**Work task:**
Only the number is wanted: how many lines below include "click"?

*** Block opens ***

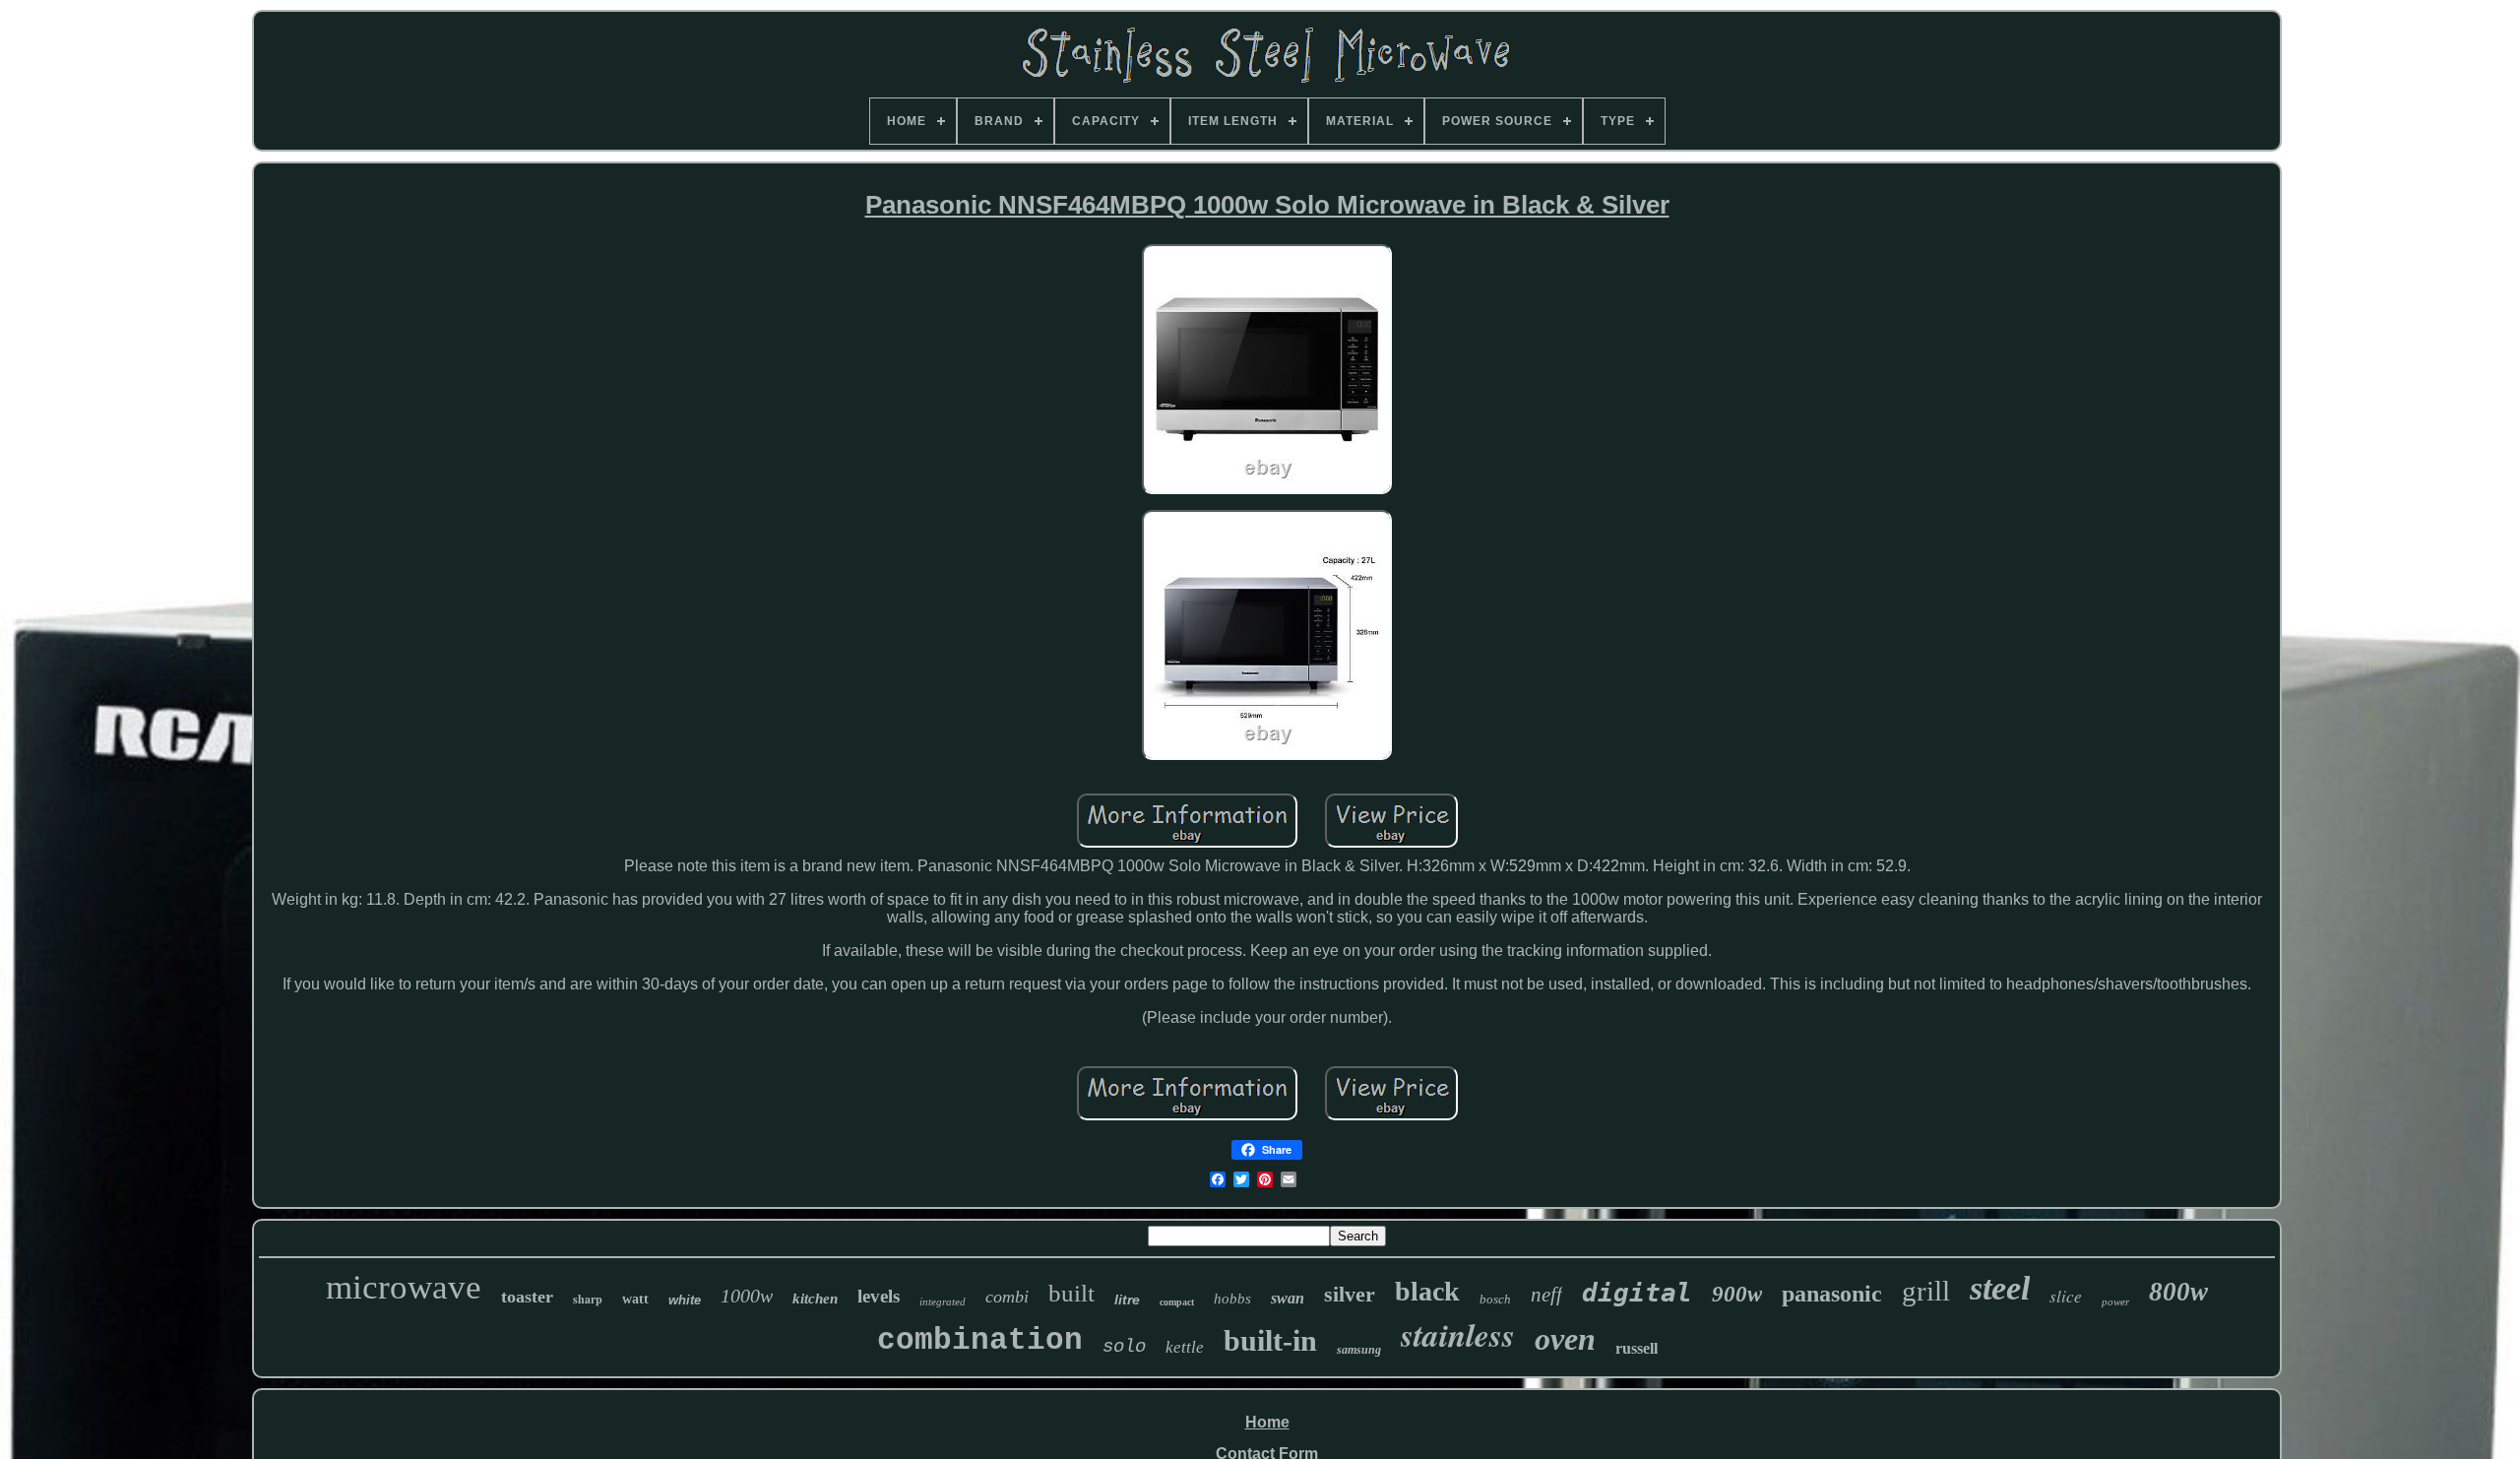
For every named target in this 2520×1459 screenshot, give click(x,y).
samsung (1359, 1350)
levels (878, 1296)
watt (635, 1299)
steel (2000, 1288)
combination (980, 1340)
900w (1737, 1294)
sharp (587, 1299)
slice (2065, 1296)
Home (1267, 1422)
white (684, 1300)
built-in (1270, 1340)
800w (2178, 1291)
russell (1636, 1348)
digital (1637, 1292)
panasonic (1832, 1293)
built (1071, 1293)
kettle (1185, 1347)
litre (1127, 1299)
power (2115, 1301)
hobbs (1232, 1298)
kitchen (815, 1298)
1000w (747, 1295)
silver (1349, 1294)
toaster (527, 1296)
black (1427, 1291)
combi (1007, 1296)
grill (1926, 1290)
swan (1287, 1298)
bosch (1495, 1299)
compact (1177, 1302)
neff (1546, 1294)
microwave (403, 1287)
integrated (942, 1301)
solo (1124, 1347)
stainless (1458, 1334)
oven (1565, 1339)
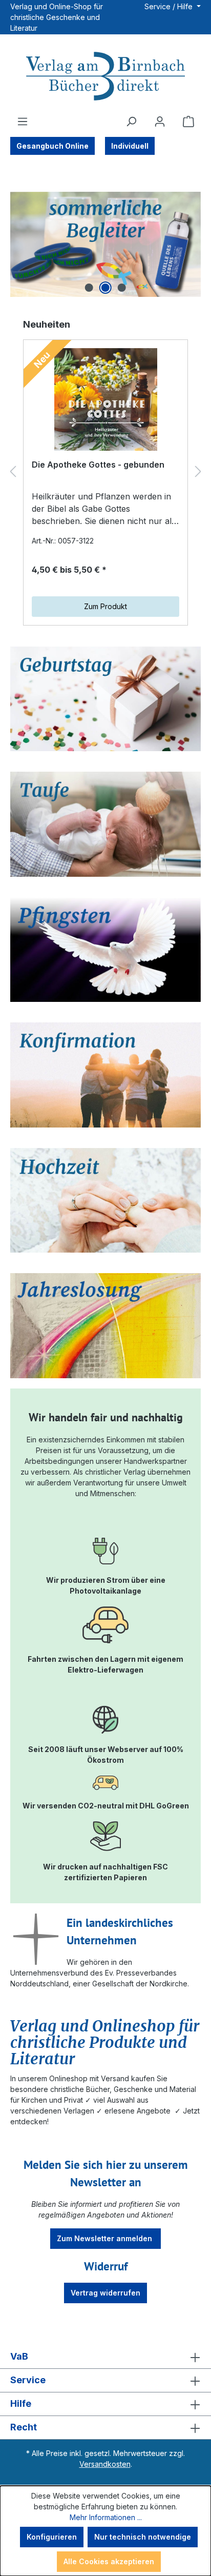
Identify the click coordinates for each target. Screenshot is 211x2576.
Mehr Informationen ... (106, 2517)
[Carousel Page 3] (122, 288)
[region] (105, 244)
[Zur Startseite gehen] (105, 77)
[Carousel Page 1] (89, 288)
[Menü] (22, 121)
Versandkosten (105, 2464)
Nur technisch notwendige (142, 2536)
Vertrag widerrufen (105, 2292)
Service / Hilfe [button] (169, 6)
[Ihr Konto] (159, 121)
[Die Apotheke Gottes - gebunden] (105, 399)
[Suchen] (131, 121)
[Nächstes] (198, 471)
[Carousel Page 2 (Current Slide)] (105, 288)
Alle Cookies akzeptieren (109, 2561)
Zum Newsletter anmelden (105, 2238)
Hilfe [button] (20, 2403)
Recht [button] (23, 2427)
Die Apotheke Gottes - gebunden (98, 464)
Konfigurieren (52, 2536)
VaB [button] (19, 2356)
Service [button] (28, 2379)
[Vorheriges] (12, 471)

*** Block closes ***

**Answer to this problem:**
2